◆ PASSAGE TO READ ◆
+++

I have been trying to start my research for the new play Transfigured Night by Todd Rew and I thought, “Why not start with the music?”.

The play is based on the composer Anton Webern who is best known for his use of twelve-tone technique, a method of musical composition devised by Arnold Schoenberg. I have to say that for me the music isn’t as pleasing or as satisfying as listening to Bach or Schubert (my personal favorite), but I am starting to find the beauty in it.

I have only just begun, but here is my favorite Webern piece so far:



Also, here is a brief history fo Schonenberg's Verklärte Nacht (Transfigured Night), followed by part one of the Opus.

Verklärte Nacht (or Transfigured Night), Op. 4, is a string sextet in one movement composed by Arnold Schoenberg in 1899. Transfigured Night is considered his earliest important work. Composed in just three weeks, the work was inspired by Richard Dehmel's poem of the same name, along with Schoenberg's strong feelings upon meeting Mathilde von Zemlinsky (the sister of his teacher Alexander von Zemlinsky) whom he would later marry.

Dehmel's poem describes a man and a woman walking through a dark forest on a moonlit night, wherein the woman shares a dark secret with her new lover: she bears the child of another man.

Verklärte Nacht was controversial when it premiered in 1902. No only was the structure of the music before its time, but Dehmel's explicit references to sexual themes in the origional poem were a topic of great controversy. Unusual for its time, the music strays far from the home key, though the work is clearly rooted in D minor. A particular point of controversy was the use of a single inverted ninth chord, which resulted in its rejection by the Vienna Music Society because they claimed such a chord is 'nonexistent'. Schoenberg once remarked "and thus (the work) cannot be performed since one cannot perform that which does not exist".

+++

◆ DATA ◆
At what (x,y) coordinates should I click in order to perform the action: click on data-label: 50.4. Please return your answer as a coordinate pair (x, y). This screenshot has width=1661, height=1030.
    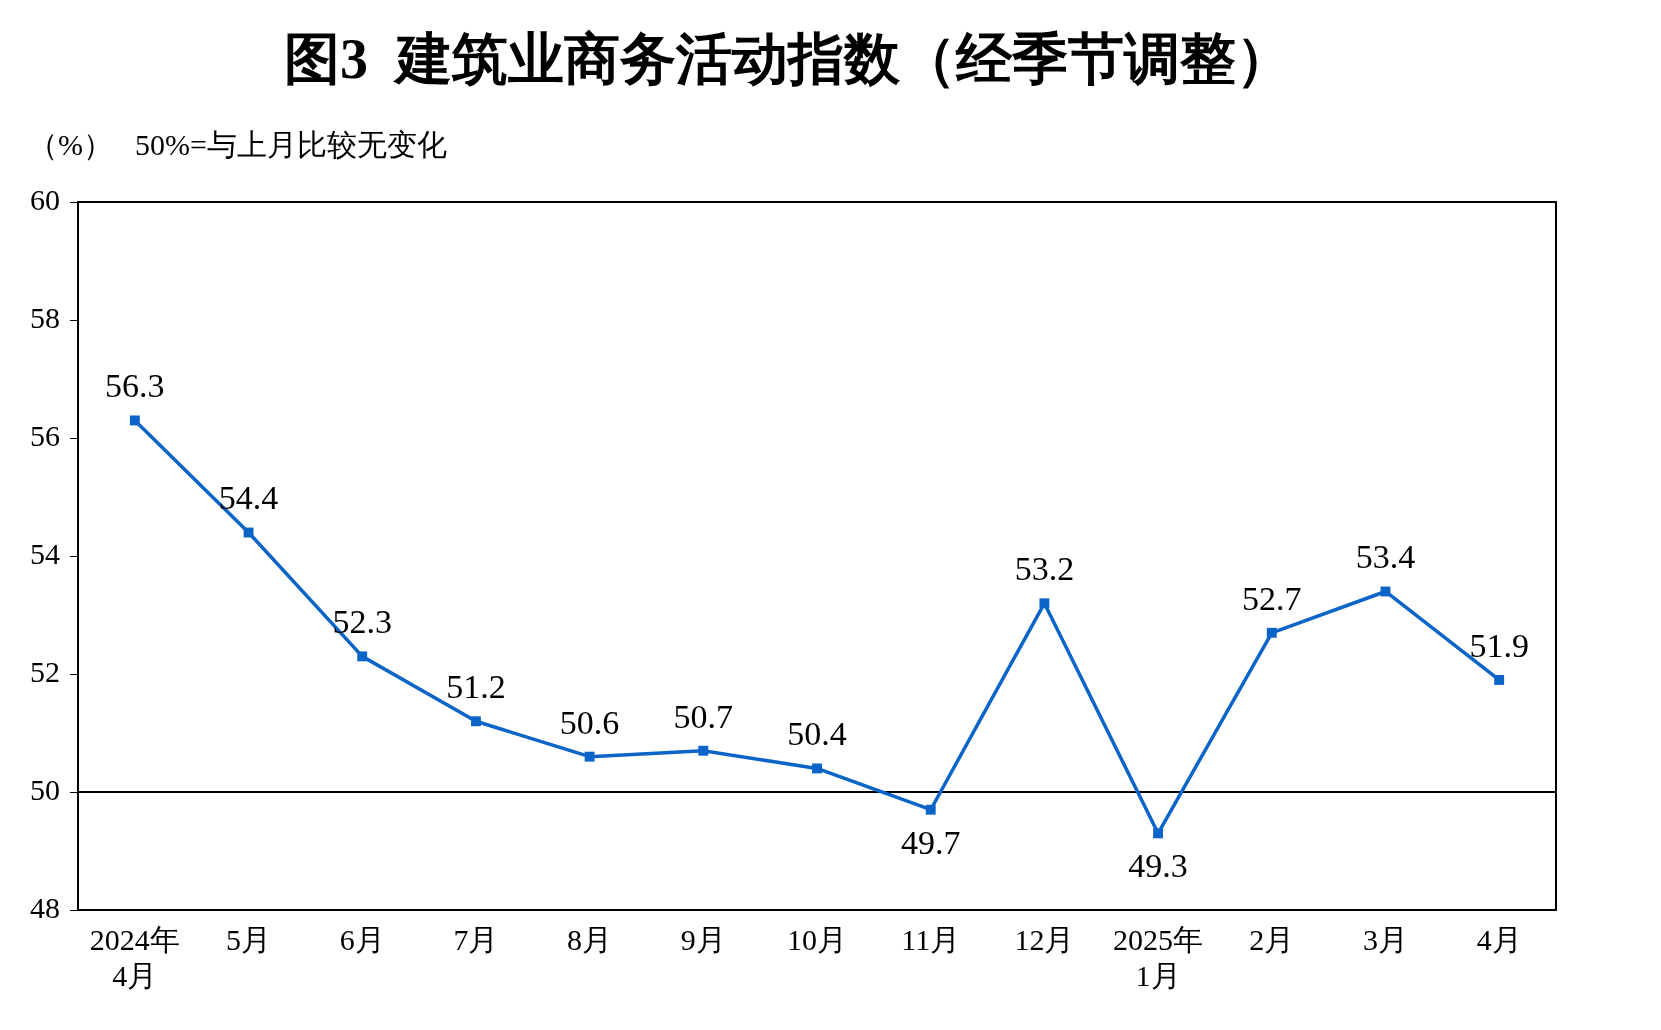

+++

◆ INSTRUCTIONS ◆
A. In the post about Transfigured Night, rewrite the paragraph beginning "Verklärte Nacht (or Transfigured Night), Op. 4" more briefly, keeping its main facts.
B. From the post about Transfigured Night, reproduce without changes the part that opens with the words containing "Verklärte Nacht (or" and closes with "would later marry.".

◆ LIST OF ANSWERS ◆
A. Verklärte Nacht (Transfigured Night), Op. 4, is a one-movement string sextet that Arnold Schoenberg composed in 1899. It is considered his earliest important work. He wrote it in three weeks, inspired by Richard Dehmel's poem of the same name and by his strong feelings on meeting Mathilde von Zemlinsky, his teacher Alexander von Zemlinsky's sister, whom he later married.

B.
Verklärte Nacht (or Transfigured Night), Op. 4, is a string sextet in one movement composed by Arnold Schoenberg in 1899. Transfigured Night is considered his earliest important work. Composed in just three weeks, the work was inspired by Richard Dehmel's poem of the same name, along with Schoenberg's strong feelings upon meeting Mathilde von Zemlinsky (the sister of his teacher Alexander von Zemlinsky) whom he would later marry.